- _ASSIGNMENT_
Exactly the lines below from the one with "Given: Click the word" up to and including the one with "Select the battery" make up the answer, with nothing else added.

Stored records
---------------

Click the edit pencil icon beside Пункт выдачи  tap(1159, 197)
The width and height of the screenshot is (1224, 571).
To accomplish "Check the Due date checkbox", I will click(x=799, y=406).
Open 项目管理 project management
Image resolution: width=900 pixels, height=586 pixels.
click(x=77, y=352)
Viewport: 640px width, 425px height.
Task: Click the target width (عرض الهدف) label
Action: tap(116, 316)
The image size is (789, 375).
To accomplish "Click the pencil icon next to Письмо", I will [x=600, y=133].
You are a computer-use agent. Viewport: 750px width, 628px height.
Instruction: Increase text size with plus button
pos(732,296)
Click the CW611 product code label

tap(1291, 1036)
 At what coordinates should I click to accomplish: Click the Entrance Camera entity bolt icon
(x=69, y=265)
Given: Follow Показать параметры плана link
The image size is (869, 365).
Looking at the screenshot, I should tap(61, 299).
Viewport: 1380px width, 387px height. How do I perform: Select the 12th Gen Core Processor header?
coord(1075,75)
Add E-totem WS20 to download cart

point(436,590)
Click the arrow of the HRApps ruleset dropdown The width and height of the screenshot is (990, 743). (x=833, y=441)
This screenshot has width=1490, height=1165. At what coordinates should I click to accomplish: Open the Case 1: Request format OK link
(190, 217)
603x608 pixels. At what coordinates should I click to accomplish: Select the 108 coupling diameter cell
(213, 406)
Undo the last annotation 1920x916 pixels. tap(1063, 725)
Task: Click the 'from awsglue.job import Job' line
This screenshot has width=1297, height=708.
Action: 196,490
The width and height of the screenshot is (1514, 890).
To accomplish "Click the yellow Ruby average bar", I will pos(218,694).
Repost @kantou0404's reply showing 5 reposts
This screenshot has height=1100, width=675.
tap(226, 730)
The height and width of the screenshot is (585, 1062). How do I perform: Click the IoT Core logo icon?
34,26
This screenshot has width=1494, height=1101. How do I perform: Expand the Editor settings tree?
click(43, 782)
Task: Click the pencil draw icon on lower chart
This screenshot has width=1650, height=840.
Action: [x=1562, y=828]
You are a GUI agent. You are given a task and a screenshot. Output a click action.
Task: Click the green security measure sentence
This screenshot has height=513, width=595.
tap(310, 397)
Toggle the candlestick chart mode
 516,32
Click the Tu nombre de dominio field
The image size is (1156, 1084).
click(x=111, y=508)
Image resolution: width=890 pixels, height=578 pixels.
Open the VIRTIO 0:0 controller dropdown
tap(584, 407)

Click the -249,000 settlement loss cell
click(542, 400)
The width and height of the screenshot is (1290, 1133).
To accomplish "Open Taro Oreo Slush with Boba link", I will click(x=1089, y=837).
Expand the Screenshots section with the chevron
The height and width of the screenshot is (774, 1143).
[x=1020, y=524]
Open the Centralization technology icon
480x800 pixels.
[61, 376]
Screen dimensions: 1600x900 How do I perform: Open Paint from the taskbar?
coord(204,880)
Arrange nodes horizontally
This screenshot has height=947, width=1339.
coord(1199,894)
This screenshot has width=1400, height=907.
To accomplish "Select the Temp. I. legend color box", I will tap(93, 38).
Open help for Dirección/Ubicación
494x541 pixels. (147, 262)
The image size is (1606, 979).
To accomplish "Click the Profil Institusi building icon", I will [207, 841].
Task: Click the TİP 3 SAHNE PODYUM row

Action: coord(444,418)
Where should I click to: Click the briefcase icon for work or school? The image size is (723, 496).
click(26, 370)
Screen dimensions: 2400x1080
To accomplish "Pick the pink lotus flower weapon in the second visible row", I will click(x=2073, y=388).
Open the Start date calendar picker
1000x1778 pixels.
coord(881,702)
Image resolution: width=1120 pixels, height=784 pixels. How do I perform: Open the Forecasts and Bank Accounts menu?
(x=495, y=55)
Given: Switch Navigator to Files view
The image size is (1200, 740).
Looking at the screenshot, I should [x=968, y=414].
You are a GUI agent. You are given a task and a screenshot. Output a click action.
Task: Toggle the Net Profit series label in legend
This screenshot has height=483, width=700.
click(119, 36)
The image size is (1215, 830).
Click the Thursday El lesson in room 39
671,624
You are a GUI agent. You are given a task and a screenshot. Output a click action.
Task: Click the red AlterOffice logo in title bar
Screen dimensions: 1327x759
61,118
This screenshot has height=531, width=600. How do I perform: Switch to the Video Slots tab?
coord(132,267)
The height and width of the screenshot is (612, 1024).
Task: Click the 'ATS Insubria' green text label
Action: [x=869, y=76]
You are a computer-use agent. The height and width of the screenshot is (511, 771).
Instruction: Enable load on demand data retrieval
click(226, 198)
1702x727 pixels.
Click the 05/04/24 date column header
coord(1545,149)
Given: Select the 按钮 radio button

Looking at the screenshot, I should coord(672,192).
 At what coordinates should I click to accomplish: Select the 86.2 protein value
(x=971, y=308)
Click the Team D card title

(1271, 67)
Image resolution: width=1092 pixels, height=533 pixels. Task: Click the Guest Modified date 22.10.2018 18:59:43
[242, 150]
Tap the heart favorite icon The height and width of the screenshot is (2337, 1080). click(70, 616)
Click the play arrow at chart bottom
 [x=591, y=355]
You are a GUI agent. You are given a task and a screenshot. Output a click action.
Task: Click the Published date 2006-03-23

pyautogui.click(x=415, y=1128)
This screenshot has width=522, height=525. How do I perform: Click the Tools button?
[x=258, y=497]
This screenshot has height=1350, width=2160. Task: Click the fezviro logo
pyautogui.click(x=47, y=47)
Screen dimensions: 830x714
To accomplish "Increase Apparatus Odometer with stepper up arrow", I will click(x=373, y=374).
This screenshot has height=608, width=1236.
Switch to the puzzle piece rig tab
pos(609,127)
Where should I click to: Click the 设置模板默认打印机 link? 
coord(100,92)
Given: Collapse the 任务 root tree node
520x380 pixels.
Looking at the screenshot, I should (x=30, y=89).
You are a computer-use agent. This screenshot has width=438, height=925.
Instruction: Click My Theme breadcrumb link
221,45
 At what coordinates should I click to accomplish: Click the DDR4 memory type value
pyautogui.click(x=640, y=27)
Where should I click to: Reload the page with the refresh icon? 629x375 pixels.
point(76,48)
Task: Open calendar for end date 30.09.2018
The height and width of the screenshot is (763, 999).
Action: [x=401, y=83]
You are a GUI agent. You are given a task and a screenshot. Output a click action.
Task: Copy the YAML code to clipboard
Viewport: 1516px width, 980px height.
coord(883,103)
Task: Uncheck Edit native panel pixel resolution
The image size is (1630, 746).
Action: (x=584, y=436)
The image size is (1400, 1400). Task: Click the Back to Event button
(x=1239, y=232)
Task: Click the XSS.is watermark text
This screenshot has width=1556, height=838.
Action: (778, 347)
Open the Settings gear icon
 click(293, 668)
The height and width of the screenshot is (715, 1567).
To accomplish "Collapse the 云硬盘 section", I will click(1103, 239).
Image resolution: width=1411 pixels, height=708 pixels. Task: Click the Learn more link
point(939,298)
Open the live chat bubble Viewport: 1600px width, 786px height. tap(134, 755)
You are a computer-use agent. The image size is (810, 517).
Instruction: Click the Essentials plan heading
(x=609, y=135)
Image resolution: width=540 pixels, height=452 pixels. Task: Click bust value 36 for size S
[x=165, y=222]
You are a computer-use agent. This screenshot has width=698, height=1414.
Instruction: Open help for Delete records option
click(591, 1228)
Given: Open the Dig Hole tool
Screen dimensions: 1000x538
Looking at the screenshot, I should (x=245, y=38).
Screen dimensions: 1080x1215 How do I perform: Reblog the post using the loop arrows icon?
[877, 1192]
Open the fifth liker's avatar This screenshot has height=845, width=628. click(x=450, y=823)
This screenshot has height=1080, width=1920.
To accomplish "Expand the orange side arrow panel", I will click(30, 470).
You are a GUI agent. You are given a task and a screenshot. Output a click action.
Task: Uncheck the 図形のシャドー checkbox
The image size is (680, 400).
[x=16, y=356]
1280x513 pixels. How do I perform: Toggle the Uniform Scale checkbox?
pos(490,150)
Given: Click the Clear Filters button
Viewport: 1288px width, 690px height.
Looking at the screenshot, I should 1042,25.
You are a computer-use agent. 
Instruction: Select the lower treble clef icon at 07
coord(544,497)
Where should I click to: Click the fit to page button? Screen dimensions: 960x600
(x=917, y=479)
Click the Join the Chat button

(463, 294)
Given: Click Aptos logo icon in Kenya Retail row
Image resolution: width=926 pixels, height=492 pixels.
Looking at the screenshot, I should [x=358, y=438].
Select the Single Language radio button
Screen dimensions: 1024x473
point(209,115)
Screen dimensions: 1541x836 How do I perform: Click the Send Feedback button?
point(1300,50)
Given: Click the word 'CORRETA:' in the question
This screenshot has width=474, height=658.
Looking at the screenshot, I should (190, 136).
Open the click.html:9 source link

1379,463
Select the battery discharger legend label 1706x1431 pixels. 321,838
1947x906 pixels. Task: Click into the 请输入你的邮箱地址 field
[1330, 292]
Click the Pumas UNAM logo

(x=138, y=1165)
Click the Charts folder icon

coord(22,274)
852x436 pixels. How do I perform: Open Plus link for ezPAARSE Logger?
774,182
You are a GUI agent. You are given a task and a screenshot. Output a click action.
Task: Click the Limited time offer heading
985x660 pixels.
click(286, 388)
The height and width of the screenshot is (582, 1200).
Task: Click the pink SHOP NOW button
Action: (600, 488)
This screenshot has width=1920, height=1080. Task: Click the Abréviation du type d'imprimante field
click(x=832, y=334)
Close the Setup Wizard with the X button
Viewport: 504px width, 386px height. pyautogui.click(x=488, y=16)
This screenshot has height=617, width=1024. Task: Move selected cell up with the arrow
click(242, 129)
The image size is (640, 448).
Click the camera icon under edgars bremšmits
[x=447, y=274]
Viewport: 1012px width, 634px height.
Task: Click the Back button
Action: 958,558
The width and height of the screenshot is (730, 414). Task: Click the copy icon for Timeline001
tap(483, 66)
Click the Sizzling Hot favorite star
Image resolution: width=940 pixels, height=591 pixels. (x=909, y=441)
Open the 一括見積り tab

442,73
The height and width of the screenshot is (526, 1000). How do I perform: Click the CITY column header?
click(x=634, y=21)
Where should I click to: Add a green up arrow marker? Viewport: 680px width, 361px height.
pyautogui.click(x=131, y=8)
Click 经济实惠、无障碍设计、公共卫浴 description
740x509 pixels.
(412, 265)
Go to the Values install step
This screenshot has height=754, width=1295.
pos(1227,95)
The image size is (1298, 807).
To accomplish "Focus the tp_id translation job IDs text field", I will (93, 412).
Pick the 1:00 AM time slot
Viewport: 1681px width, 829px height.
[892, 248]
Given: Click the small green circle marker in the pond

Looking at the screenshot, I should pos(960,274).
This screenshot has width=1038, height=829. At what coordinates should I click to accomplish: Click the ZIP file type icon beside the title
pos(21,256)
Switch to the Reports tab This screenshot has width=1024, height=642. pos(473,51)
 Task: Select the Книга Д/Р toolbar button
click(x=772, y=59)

---------------

- _ANSWER TO THIS PROBLEM_
Given: Click the word 'CORRETA:' in the question
This screenshot has width=474, height=658.
Looking at the screenshot, I should (190, 136).
Open the click.html:9 source link

1379,463
Select the battery discharger legend label 1706x1431 pixels. 321,838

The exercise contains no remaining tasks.